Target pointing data

◆ ◆ ◆ ◆

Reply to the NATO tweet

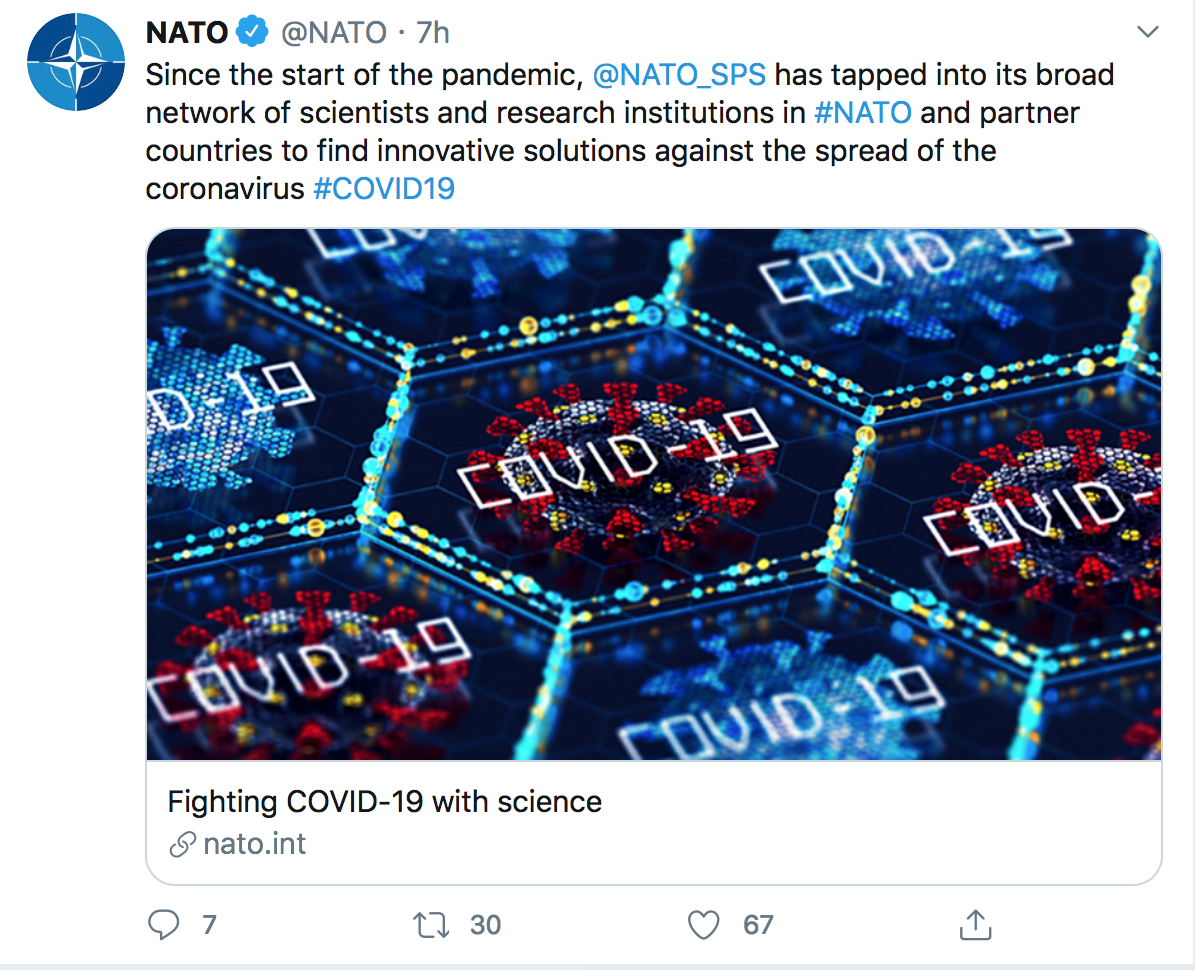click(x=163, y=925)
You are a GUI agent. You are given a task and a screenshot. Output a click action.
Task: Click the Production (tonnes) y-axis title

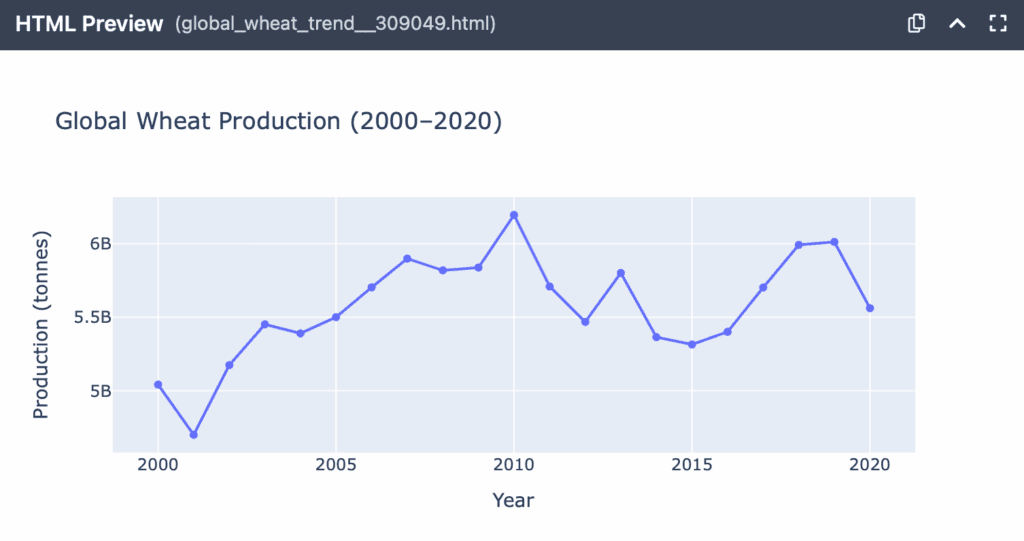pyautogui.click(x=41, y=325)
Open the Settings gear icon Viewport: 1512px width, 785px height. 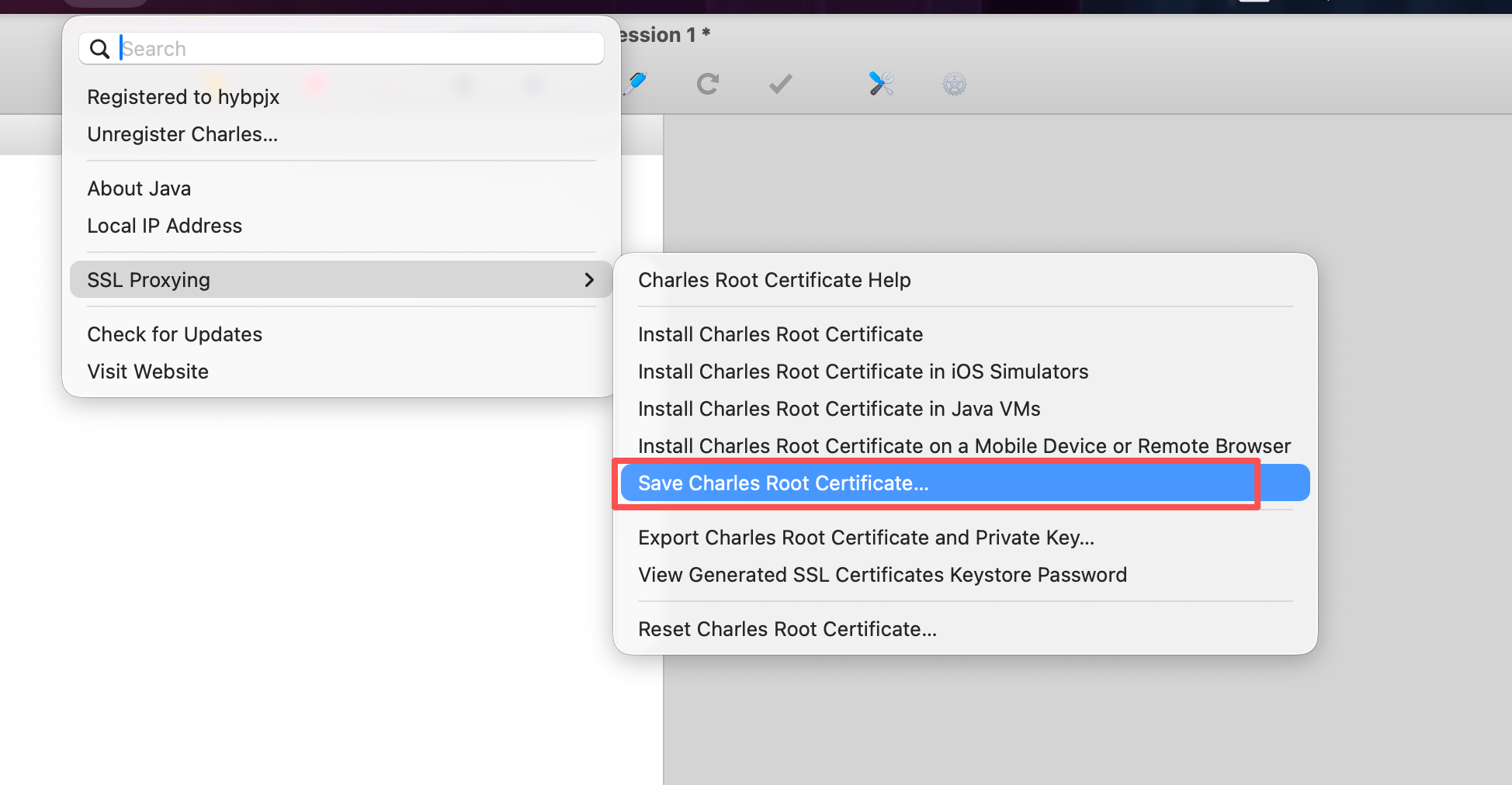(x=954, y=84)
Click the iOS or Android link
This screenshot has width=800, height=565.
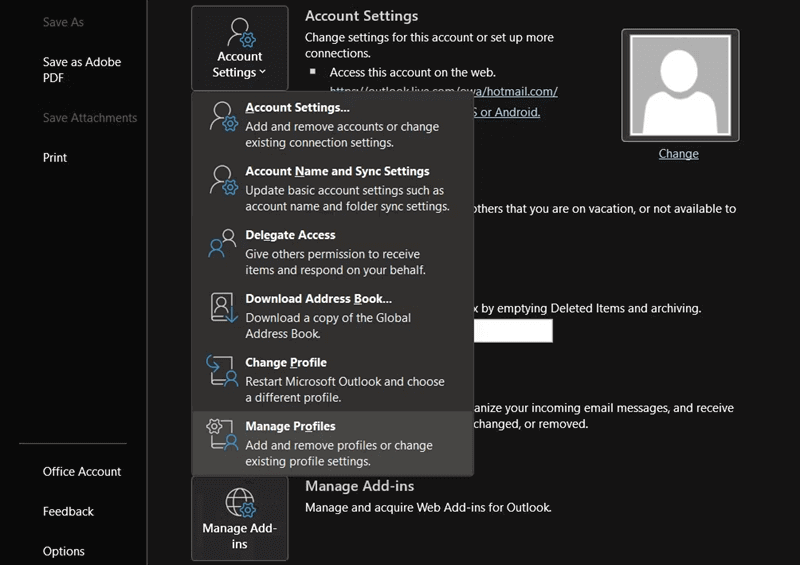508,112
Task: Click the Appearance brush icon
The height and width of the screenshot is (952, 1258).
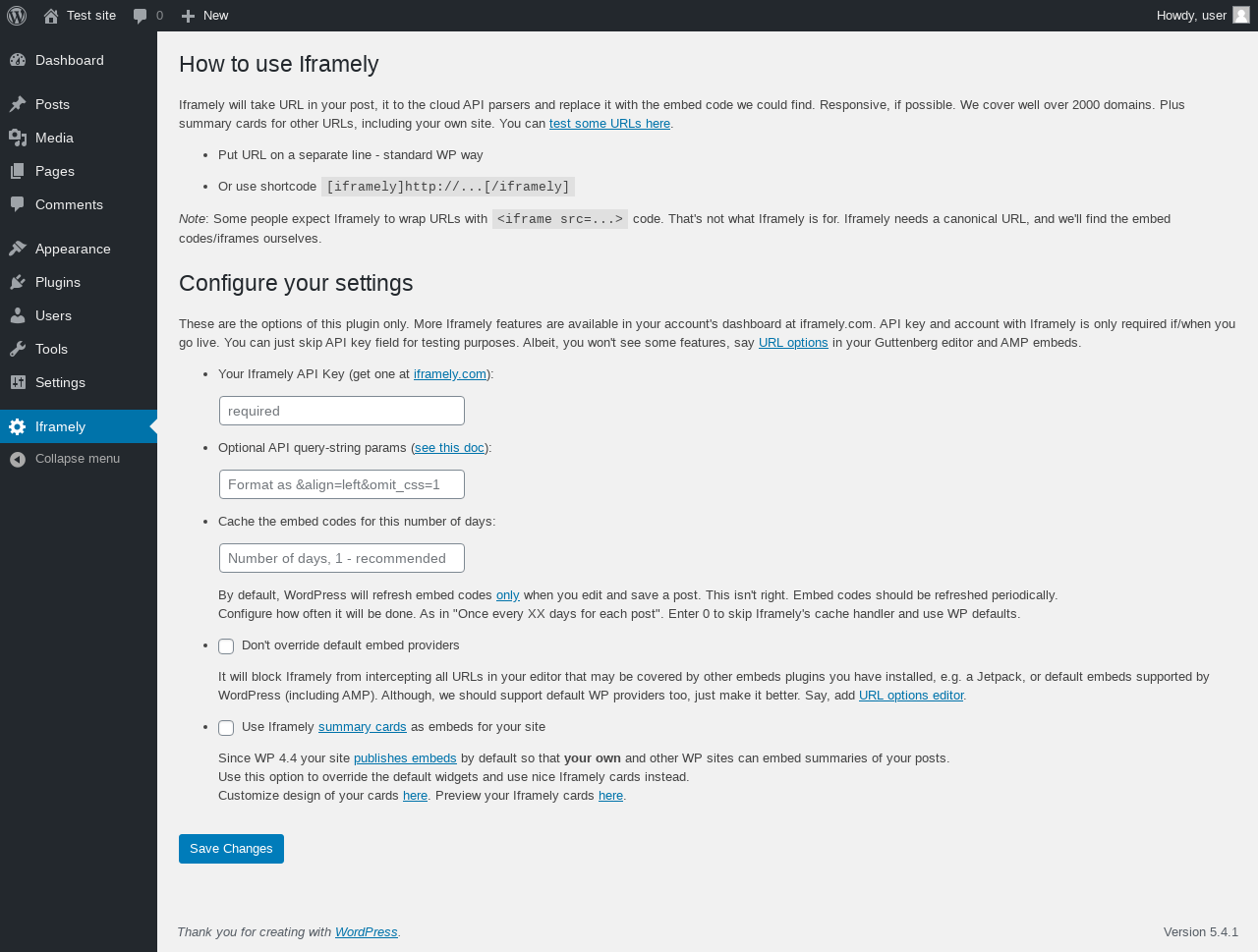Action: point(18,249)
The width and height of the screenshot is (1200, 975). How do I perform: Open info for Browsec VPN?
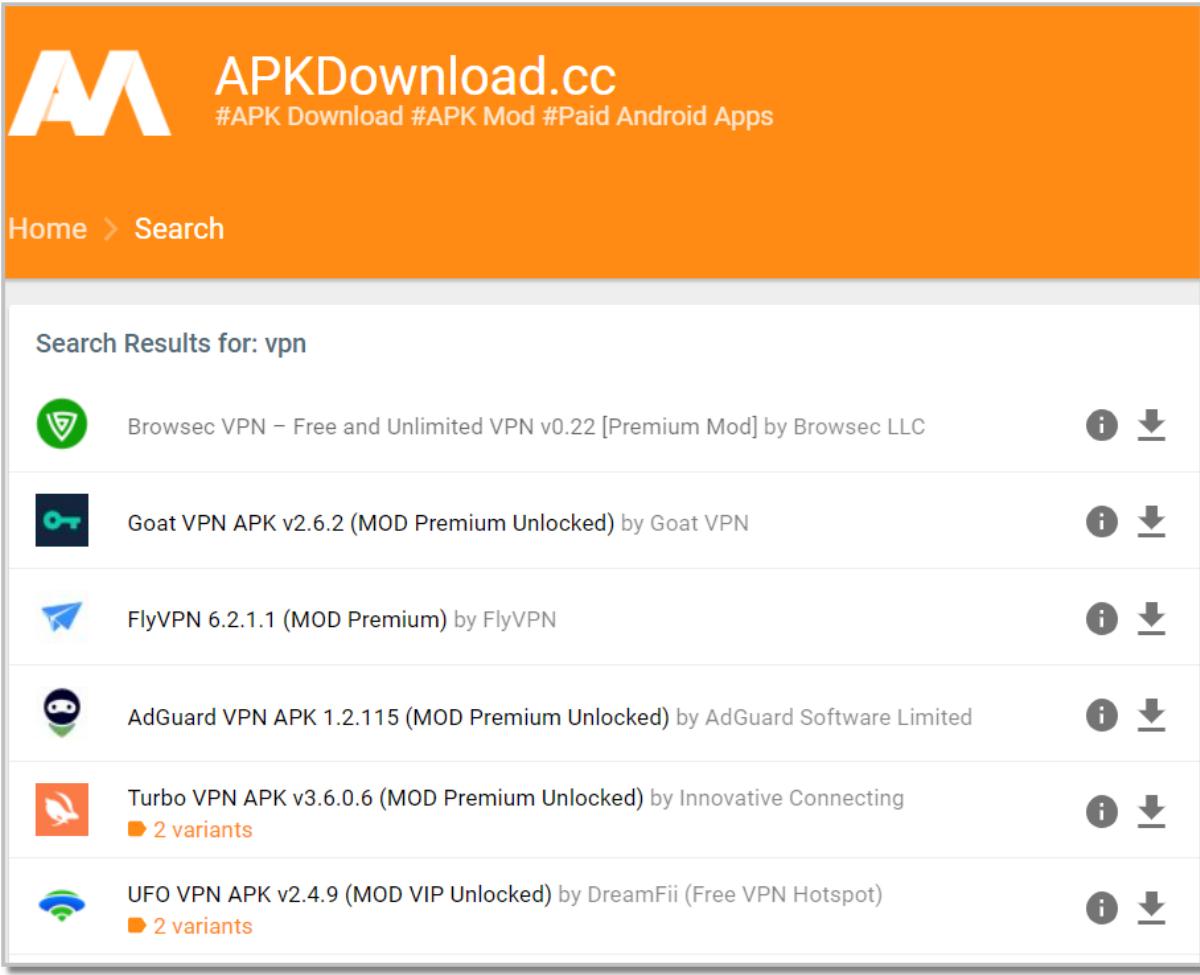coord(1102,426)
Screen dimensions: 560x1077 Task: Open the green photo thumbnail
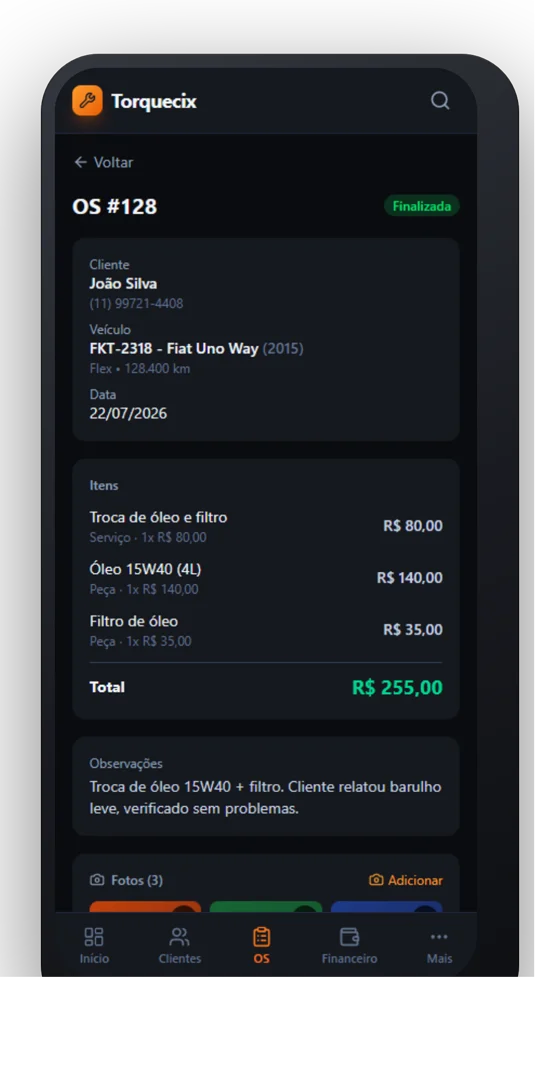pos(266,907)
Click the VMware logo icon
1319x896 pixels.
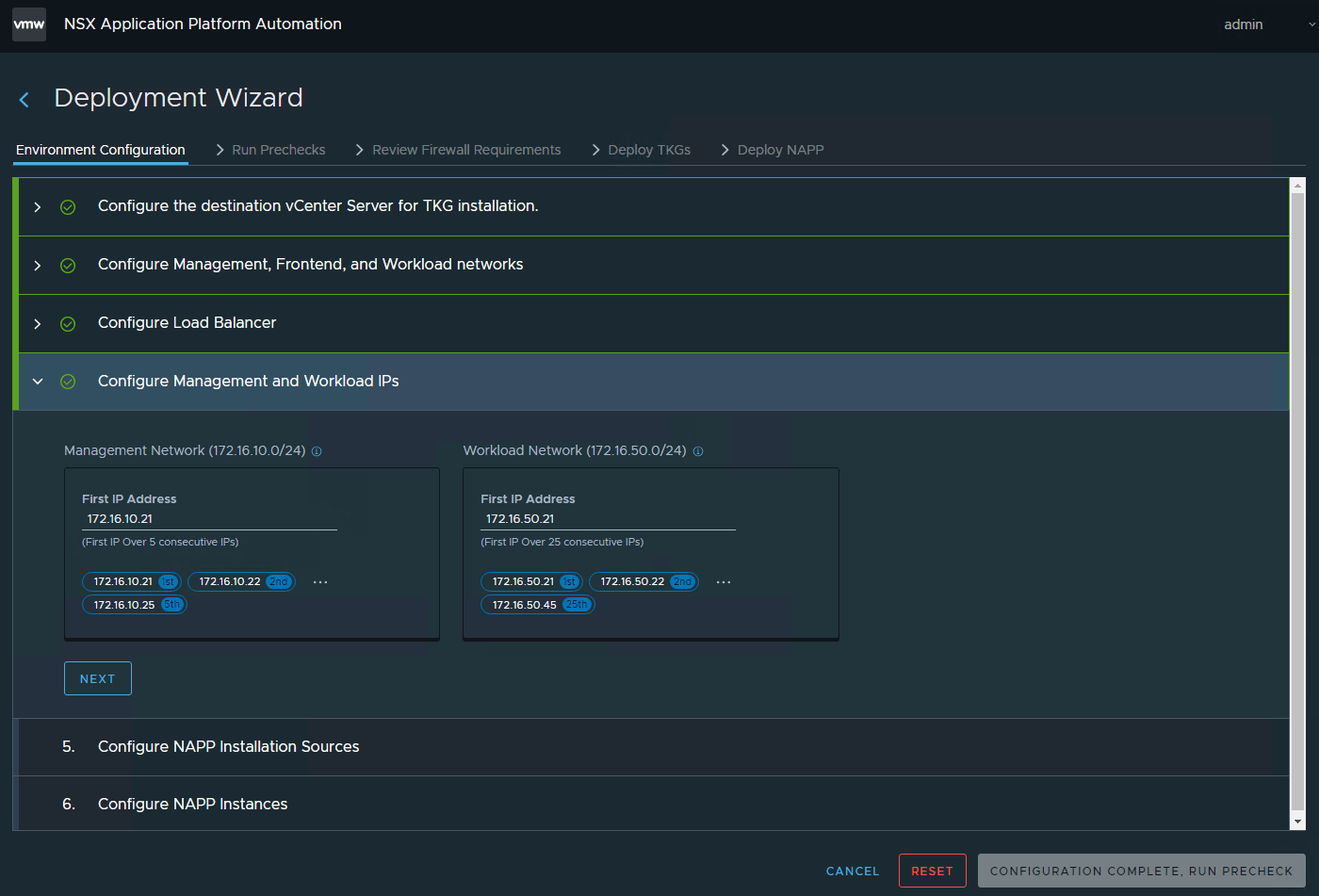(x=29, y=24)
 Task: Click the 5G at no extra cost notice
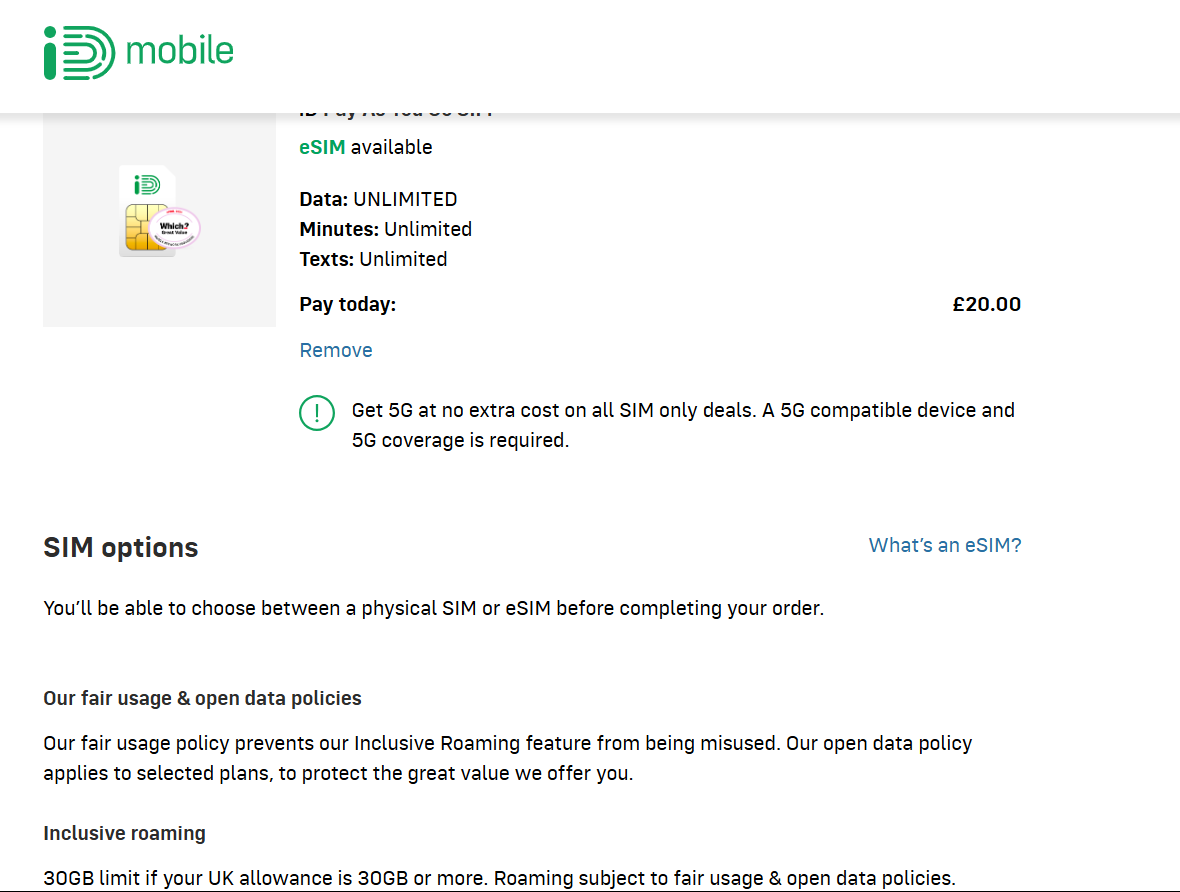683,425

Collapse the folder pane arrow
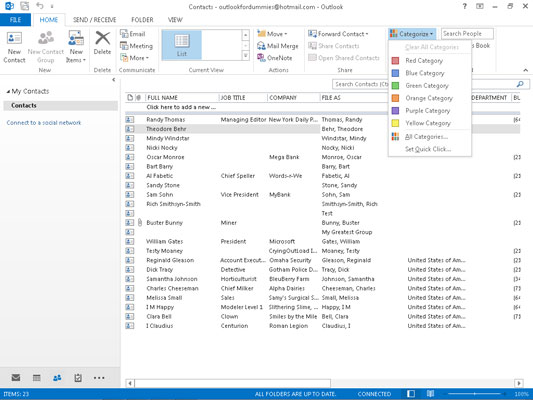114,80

◆ ◆ ◆ ◆

= Task details =
Turn the items into a Markdown table with the columns Row and Line, one row per line and blank lines left out. Begin at the line that contains "The width and" and stop after the end of the items, and leave the pictures out of the answer.

= Response to the exercise =
| Row | Line |
|---|---|
| 1 | The width and height of the screenshot is (1200, 975). How do I perform: Open info for Browsec VPN? |
| 2 | coord(1102,426) |
| 3 | Screen dimensions: 560x1077 Task: Open the green photo thumbnail |
| 4 | pos(266,907) |
| 5 | Click the VMware logo icon |
| 6 | 1319x896 pixels. |
| 7 | (x=29, y=24) |
| 8 |  Task: Click the 5G at no extra cost notice |
| 9 | 683,425 |
| 10 | Collapse the folder pane arrow |
| 11 | 114,80 |